The birth of rheumatology in the 1940s was quickly followed by important immunological discoveries that oriented a large segment of rheumatology research to focus on autoimmune, rather than other pathophysiological, mechanisms. Furthermore, two syndromes have confused the role of fascia: fibromyalgia and myofascial pain. Fibromyalgia is now considered to be a disorder of the nervous system (involving increased pain sensitivity and sleep disturbances), without any consistently observable abnormality in peripheral soft tissues, while myofascial pain syndromes remain poorly defined.2 Focal areas of soft-tissue tenderness and induration are common clinical findings, although the reliability of physical diagnosis in identifying specific lesions is poor.3 The presence of muscle hyper-reactivity to mechanical stimulation (twitch response) at such sites has engendered the hypothesis that these conditions are due to hyperirritable muscle end plates.4 This theory remains controversial however, and the possibility that focal areas of soft-tissue pain could originate from connective tissue, rather than muscle, remains unproven and mostly untested.

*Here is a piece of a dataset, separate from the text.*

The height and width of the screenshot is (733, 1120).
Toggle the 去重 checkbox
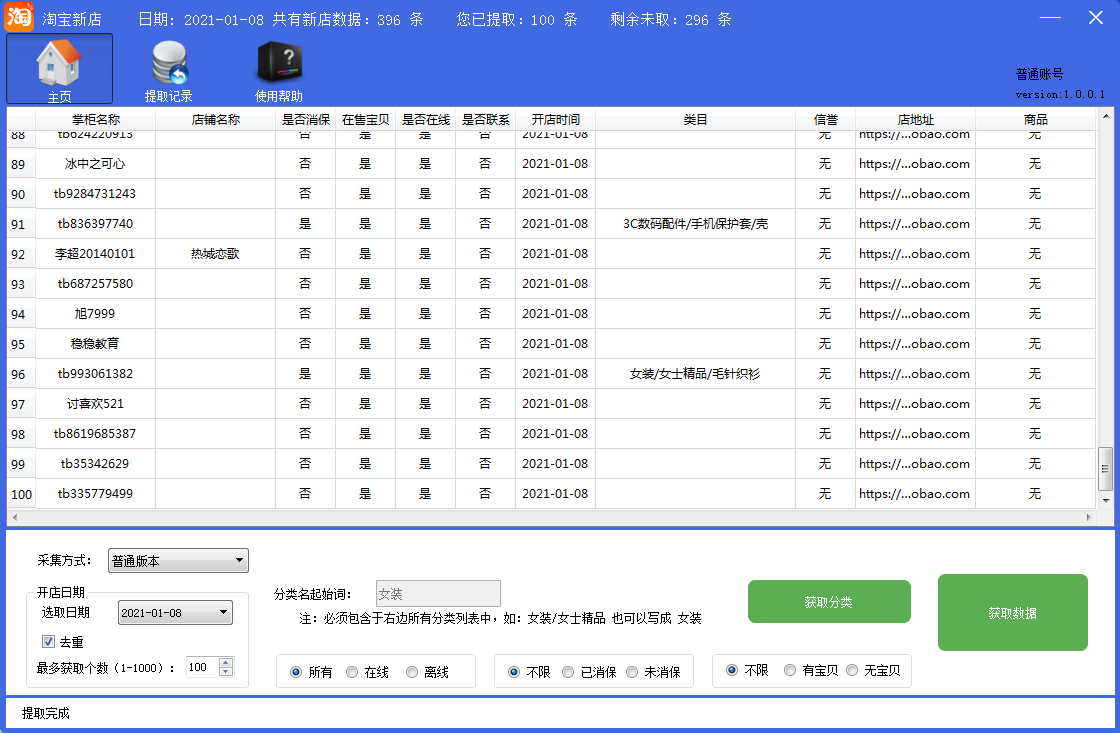pos(48,641)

Fascia as a Source of Pain
In fact, the question, Can pain come from fascia? is surprisingly unanswered at the present time. Up until recently, it was not even clear whether fascia was “innervated” or not. Of course, connective tissues contain sensory nerves. Are these nerves merely traversing the fascia on their way to other tissues (e.g., skin, muscle), or do they actually terminate in fascia and convey sensations from this tissue? Two recent studies have now established that the latter is true: fasciae are substantially innervated, and there are sensory receptors within fascia that respond to mechanical and chemical stimuli.5-7 Furthermore, the receptive fields of these sensory neurons enlarge in the presence of inflammation, supporting the potential role of fascia as a “pain generator.”8
Are there any pathological processes involving fasciae that are associated with musculoskeletal pain? Recent studies describing thickening and decreased mobility of the thoracolumbar fascia in patients with chronic back pain suggest the presence of inflammation and/or fibrosis.9,10 However, this association does not provide any indication as to whether fascia thickening could be a causative or predisposing factor to back pain, versus a secondary phenomenon, perhaps caused by changes in movement patterns that are known to accompany back pain. Nevertheless, the presence of measurable abnormalities of fascia in the presence of chronic pain suggests that looking at fasciae in other painful musculoskeletal conditions might be fruitful. For example, in osteoarthritis, much attention is focused on joints, specifically the cartilage, synovium, joint capsule, and underlying bone. Less well-defined “periarticular” structures, including the fasciae and aponeuroses of muscles that attach to the joints, are not often mentioned. Persistent pain and stiffness following total joint replacement for osteoarthritis is a well-recognized occurrence, presumably arising from nonarticular structures (since the joint itself has been removed). Is it possible that these structures may have contributed to some of the pain even before surgery? Identifying fascia abnormalities preoperatively might be a useful way to target those patients that are at risk for a poor surgical outcome.
In fact, the question, Can pain come from fascia? is surprisingly unanswered at the present time. Up until recently, it was not even clear whether fascia was “innervated” or not. Of course, connective tissues contain sensory nerves.
Similarly, rheumatoid arthritis (RA) involves joints, beginning with synovitis and progressing to destruction of cartilage and bone. Is it possible that inflammation may also be present in periarticular connective tissue, including fasciae? Could fascia involvement in rheumatoid arthritis contribute to pain and the diffuse “morning stiffness,” even before overt joint pathology has occurred? If this is the case, gentle stretching might help decrease inflammation in these tissues, especially if started in the early stages of the disease. For example, recent studies in rodents have shown that gentle stretching can decrease pain sensitivity and inflammation of connective tissue.11,12 Although the mechanisms underlying these antiinflammatory effects are not known, stretching represents a potentially important noninvasive measure that could be a useful adjunct to RA treatment. Determining the correct “dose” of stretching that could generate antiinflammatory effects without causing more tissue damage would obviously be important.